Furono proprio gli scritti di Binni a dare a questa nuova più feconda lettura del Leopardi una più grande capacità di persuasione. Luporini e Timpanaro mostravano una grande simpatia per la poesia leopardiana, ma la loro analisi si svolgeva prevalentemente sul terreno della storia delle idee, era lo studioso perugino, con il metodo della poetica, ad indicare il punto di raccordo tra "filosofia" e "poesia". Il testo più importante in questo ambito, la prima organica sistemazione degli studi del Binni fu il saggio introduttivo alle opere complete del Leopardi pubblicate da Sansoni nel '69, Leopardi poeta delle generose illusioni e dell'eroica persuasione, poi ripubblicato con il titolo meno binniano e un po' a rimorchio delle mode La protesta di Leopardi. La ricostruzione integrale della vicenda umana e culturale del poeta di Recanati, pienamente inserita nel suo tempo, l'interpretazione acuta e geniale dei testi, mostrava come anche da uno "storicista" potesse elaborarsi una visione della storia non giustificazionista e pacificata, capace di mettere in evidenza come il prevalere nella cultura e nella società italiana dell'Ottocento di uno spiritualismo cattolico moderato e di un altrettanto moderato laicismo progressista fosse frutto non di una qualche necessità storica, ma di una battaglia culturale aspra in cui i radicali erano stati sconfitti; ma spiegava anche la modernità di Leopardi dando corpo all'intuizione gramsciana per cui Leopardi poteva ancora, nel Novecento, essere libro da comodino e Foscolo no.

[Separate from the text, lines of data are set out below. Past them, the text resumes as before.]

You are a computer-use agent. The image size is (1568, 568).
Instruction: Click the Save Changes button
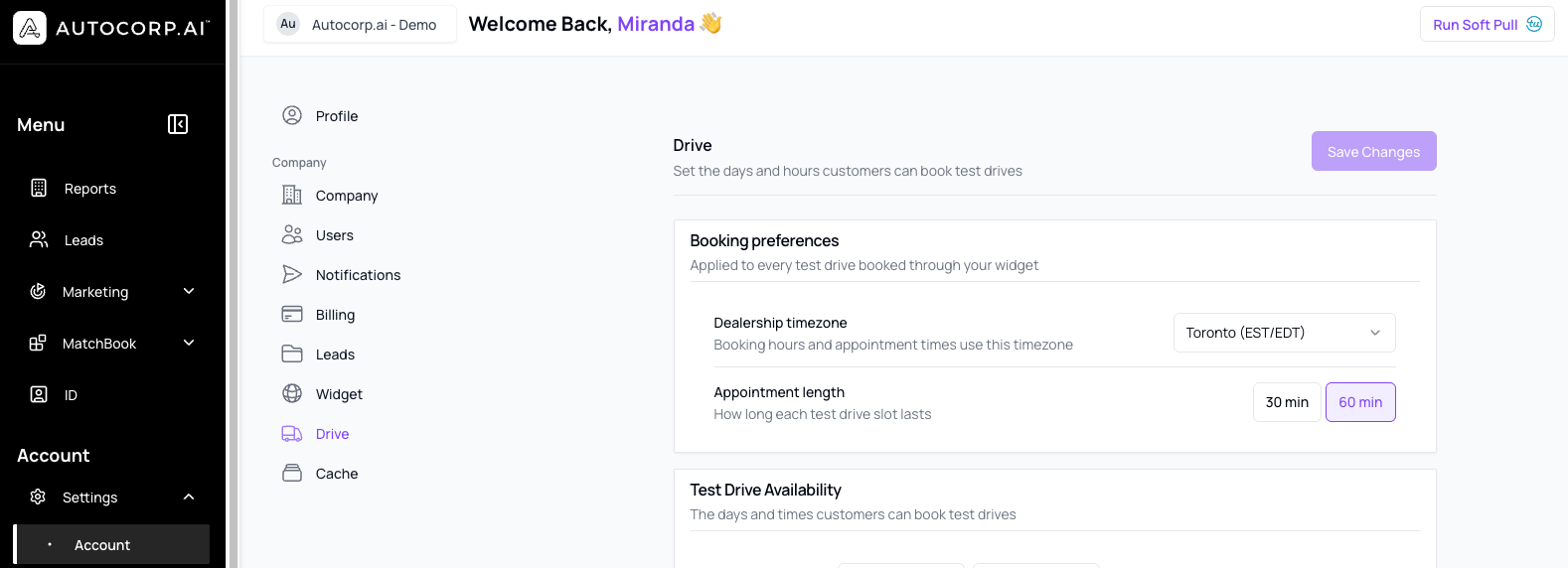point(1373,151)
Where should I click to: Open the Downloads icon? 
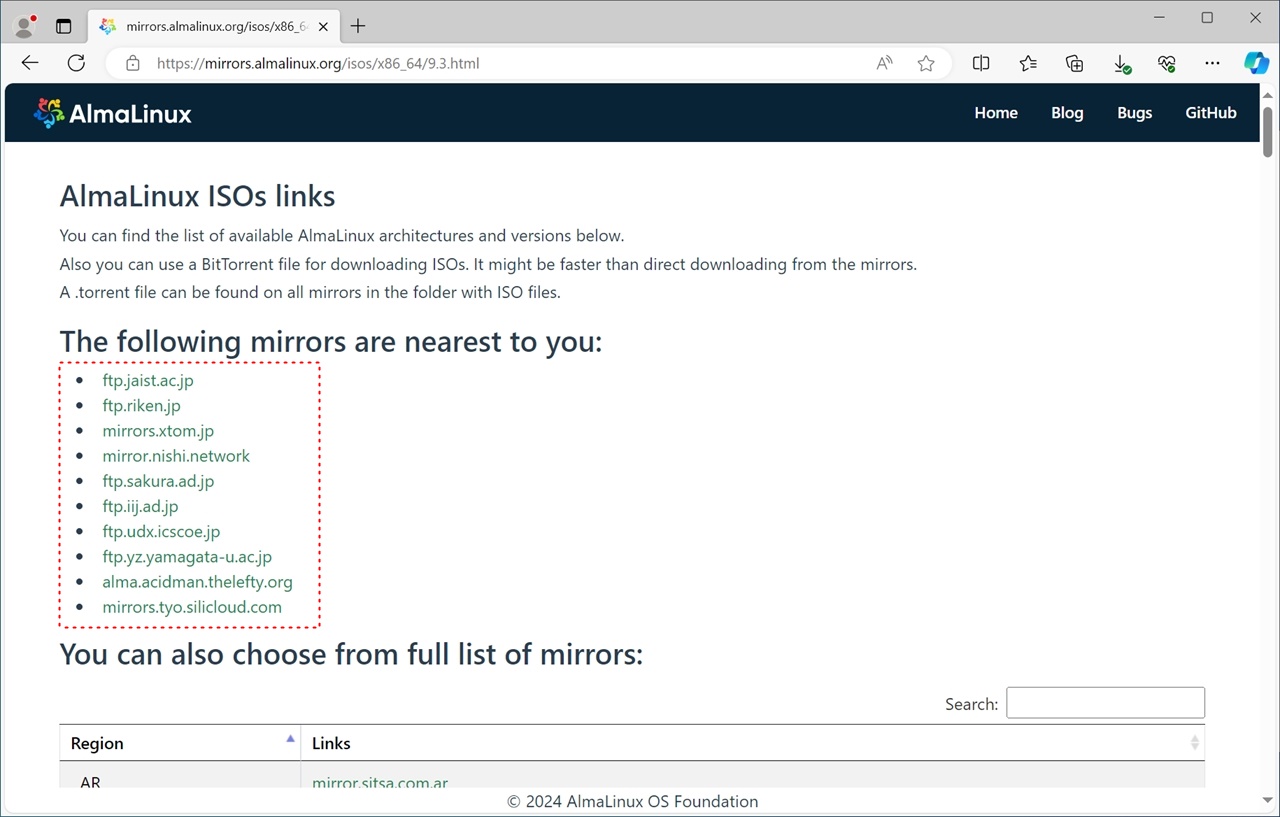[x=1121, y=63]
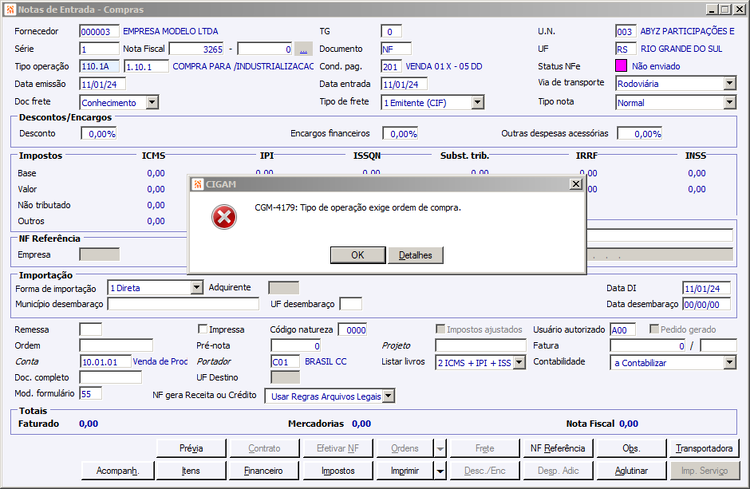Expand the Forma de importação dropdown
The image size is (750, 489).
[197, 288]
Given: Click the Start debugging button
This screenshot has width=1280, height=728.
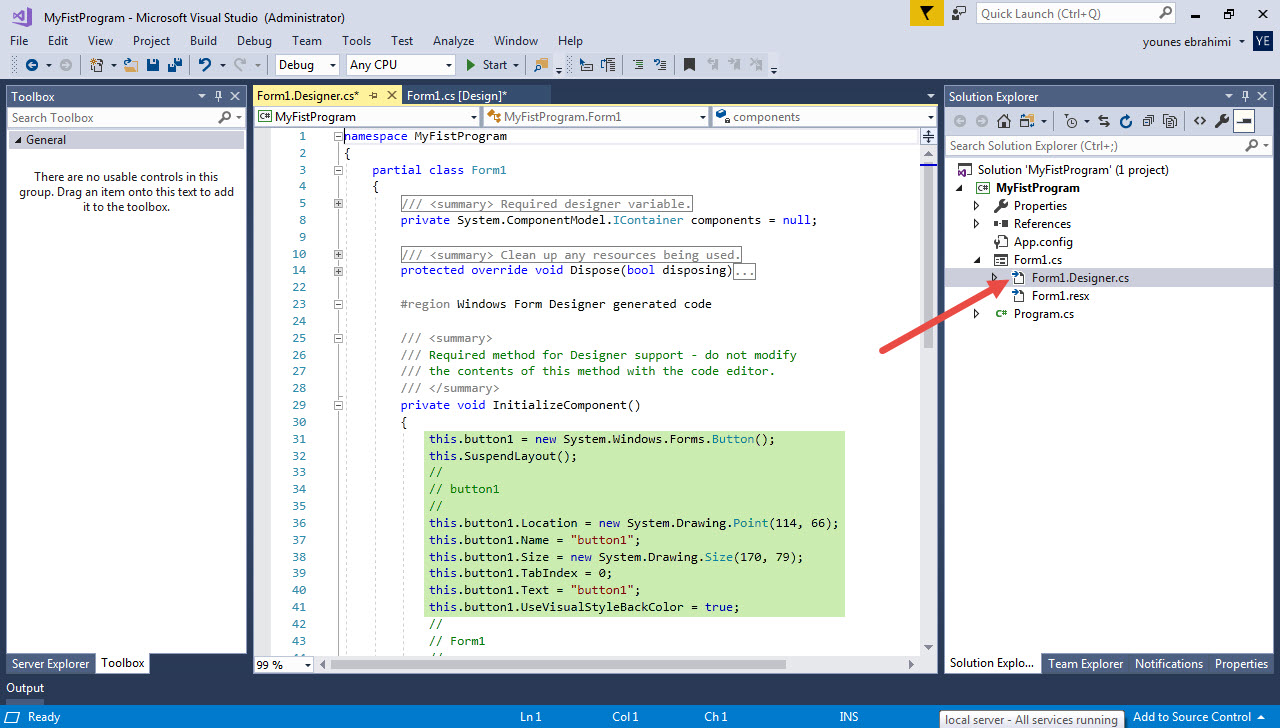Looking at the screenshot, I should click(x=486, y=64).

Non furono solo rose e fiori per Binni: non mancò chi a destra gli rivolgeva critiche malevole rispolverando le teoriche del nonostante e inventandosi un Leopardi cattolico spiritualista suo malgrado, non mancarono critiche dagli epigoni del togliattismo letterario, che continuavano a giudicare Leopardi un poeta tagliato fuori dalla storia ed anche nelle rivistine paramarxiste dei tardi Settanta su Binni pioveva qualche censura malevola, per il fatto che egli conservava alla parola poetica una sua speciale aura, una sua peculiare eternità. "Un crociano è un crociano è un crociano - dicevano - anche se dissidente, e la sinistra crociana è l'equivalente farsesco della sinistra hegeliana contro cui Marx aveva acuminato le armi della critica". Forse, a leggere queste diverse e convergenti incomprensioni e malevolenze, Binni ripensava alle parole del suo Leopardi: "La mia filosofia è dispiaciuta ai preti, i quali, qui e in tutto il mondo, sotto un nome o sotto un altro, possono ancora e potranno eternamente tutto". Ciò non impedì a Binni di tornare altre volte sul suo Leopardi con nuove stimolanti letture, come quella (degli ultimissimi anni) delle Operette morali.
Nel suo già citato manifesto metodologico Binni aveva delineato un modello ideale di critico letterario, che ha bisogno di una preparazione culturale storica e tecnica e che, tramite il suo giudizio, contribuisce alla nascita di nuovi valori poetici, un critico che è soprattutto "uomo etico-politico", capace di vivere fino in fondo i problemi del proprio tempo, "non artista mancato, ma scrittore impegnato". Credo che al modello Binni si sia moltissimo avvicinato.